Community service officials simulated "The State of Poverty" Friday and although it was only acting, many involved said the simulation is an exact replica of what's really going on.
"It's surprising how accurate this is to real life," said Clay County Chief Deputy Doug Barr.
"I have a legal obligation to hold up the law, but there's also a personal side too," he said.
Four 15-minute 'weeks' took 40 participants in family form through different tables representing different agencies. Barr, who represented the police, said he didn't have to look at his script much when speaking with the "families" because the problems are those he hears daily.
St. Vincent Clay Hospital Administrator Jerry Laue led the simulation and discussion that followed at the Brazil YMCA.
"This is one of the best discussion groups we've had," Laue said. "The dialogue was really good."
During the group discussion, participants from organizations such as the Hamilton Center, the Brazil Housing Authority and the Clay County Schools said they gained much more of an understanding of low-income families.
Tony Fears of the Brazil Housing Authority said, "I see a lot of this every day," but never could grasp why these people suffer with issues such as money, transportation and child care.
"Now I can understand why the welfare lines are so long," Fears said after the simulation.
In Juli Buchanan's 'family' she said they saw the high anxiety levels of the family's around them that in turn put much pressure on her group.
"If you don't take care of each other -- or try to -- you tend to fall," Buchanan said.
"I felt like our family was constantly trying to survive to the point where it wasn't any fun," she said.
In order to stand tall, these families have to know the services available to them, but they also have to understand how to use them, she said.
Laue said the largest roadblock for these families is the cycle that often continues for generations. A misfortune sparks another and creates a trouble for everyone.

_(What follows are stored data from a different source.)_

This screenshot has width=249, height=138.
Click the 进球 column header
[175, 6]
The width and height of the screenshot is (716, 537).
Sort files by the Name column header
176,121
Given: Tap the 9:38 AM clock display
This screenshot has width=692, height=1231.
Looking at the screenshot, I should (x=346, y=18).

If for example, the primary money-maker loses his or her job, it sets the whole family back and that is something that can affect that family's children's children and down the road.

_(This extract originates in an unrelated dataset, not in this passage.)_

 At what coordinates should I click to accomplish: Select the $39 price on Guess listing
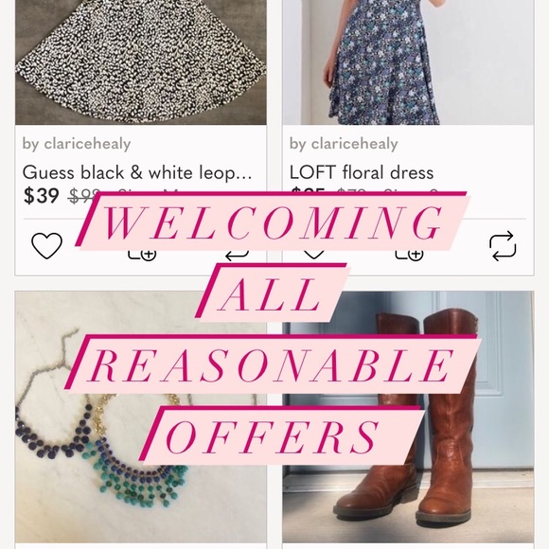(42, 195)
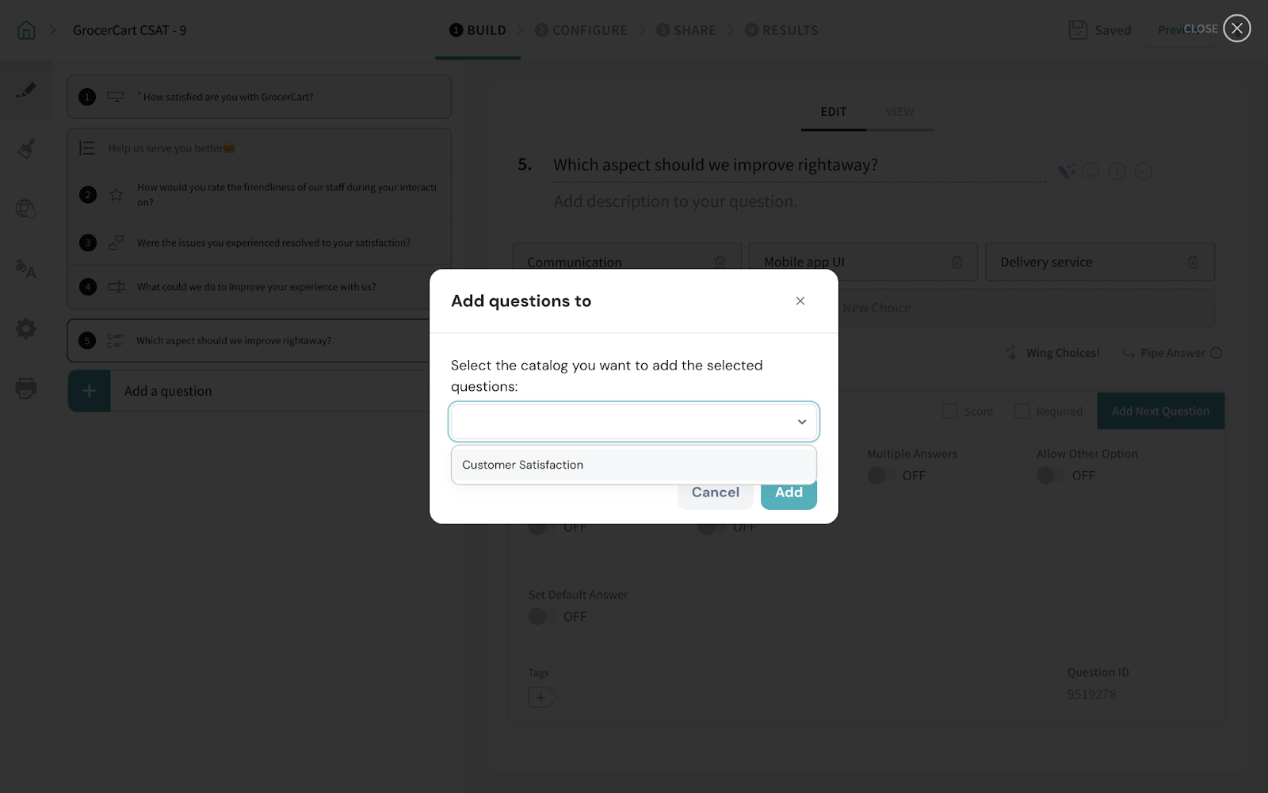Viewport: 1268px width, 793px height.
Task: Check the Required checkbox
Action: pyautogui.click(x=1022, y=411)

"It's one of those things you don't think about," he said. "A flick of a match, a disaster...think about how that inflicts people who are already stretched."

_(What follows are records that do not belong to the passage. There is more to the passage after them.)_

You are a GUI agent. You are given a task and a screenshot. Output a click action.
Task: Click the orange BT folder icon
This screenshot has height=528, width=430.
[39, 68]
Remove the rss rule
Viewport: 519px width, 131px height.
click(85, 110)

Nick French of French Funeral Home made the observation that, "The system set up to help us is probably our biggest fall."
Mitch Chalos of First Financial Bank and Trust said, "It's one of the most important things we can do in our community to understand the system."
Chalos' comments mirrored those of Laue in that sometimes problems come along that make families readjust.
"It's change your long term plans to short term realities" in some scenarios, Chalos said.